(Saved entries)
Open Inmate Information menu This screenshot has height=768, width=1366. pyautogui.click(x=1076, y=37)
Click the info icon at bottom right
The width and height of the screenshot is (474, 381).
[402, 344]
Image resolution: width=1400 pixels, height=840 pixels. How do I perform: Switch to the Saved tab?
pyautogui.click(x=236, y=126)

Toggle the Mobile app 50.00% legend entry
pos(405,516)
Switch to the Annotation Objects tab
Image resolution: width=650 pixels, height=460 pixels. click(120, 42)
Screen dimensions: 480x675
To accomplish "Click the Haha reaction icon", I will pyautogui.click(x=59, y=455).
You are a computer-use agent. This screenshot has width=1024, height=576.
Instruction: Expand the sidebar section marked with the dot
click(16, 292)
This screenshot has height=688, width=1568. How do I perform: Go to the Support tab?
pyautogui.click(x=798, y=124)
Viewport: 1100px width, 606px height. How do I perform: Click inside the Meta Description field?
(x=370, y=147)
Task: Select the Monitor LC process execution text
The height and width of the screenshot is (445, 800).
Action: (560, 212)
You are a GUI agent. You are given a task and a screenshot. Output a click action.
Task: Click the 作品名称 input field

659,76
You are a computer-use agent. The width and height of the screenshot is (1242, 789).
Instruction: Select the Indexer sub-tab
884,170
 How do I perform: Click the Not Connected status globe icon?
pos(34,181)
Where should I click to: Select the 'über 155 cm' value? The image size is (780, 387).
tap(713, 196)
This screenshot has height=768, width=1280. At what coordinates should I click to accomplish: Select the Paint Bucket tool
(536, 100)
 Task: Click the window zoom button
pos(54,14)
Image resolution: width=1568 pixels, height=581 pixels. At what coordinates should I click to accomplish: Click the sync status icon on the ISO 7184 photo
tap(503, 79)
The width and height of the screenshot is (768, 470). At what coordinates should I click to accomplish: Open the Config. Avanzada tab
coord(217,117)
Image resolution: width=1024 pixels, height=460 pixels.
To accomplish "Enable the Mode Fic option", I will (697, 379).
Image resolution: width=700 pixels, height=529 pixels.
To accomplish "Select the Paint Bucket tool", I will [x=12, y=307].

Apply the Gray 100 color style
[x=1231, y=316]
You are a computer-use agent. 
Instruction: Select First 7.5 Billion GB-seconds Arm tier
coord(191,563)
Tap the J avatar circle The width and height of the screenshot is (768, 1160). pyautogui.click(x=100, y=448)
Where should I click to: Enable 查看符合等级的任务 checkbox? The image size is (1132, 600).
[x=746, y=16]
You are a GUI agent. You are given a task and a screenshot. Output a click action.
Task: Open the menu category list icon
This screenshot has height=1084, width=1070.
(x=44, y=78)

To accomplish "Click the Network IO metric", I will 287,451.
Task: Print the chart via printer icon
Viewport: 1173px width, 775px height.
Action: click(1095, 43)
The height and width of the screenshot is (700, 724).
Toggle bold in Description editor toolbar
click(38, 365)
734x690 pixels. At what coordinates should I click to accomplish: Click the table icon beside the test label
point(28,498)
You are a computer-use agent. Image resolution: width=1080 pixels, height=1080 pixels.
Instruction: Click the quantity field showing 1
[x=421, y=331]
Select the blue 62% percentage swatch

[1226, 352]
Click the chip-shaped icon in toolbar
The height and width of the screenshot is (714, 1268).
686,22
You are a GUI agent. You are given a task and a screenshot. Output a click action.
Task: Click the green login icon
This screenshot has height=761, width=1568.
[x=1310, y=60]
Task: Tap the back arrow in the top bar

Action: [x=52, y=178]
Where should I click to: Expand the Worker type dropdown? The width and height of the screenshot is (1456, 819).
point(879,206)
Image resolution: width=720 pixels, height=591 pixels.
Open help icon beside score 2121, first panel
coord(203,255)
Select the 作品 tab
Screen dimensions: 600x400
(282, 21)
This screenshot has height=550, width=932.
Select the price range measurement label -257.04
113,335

**What to do:**
Take the line with "Where should I click to: Expand" and all lines after it through the end of the records, and write them out exactly; include nothing else.

**Answer to the exercise:**
Where should I click to: Expand the Worker type dropdown? The width and height of the screenshot is (1456, 819).
point(879,206)
Image resolution: width=720 pixels, height=591 pixels.
Open help icon beside score 2121, first panel
coord(203,255)
Select the 作品 tab
Screen dimensions: 600x400
(282, 21)
This screenshot has height=550, width=932.
Select the price range measurement label -257.04
113,335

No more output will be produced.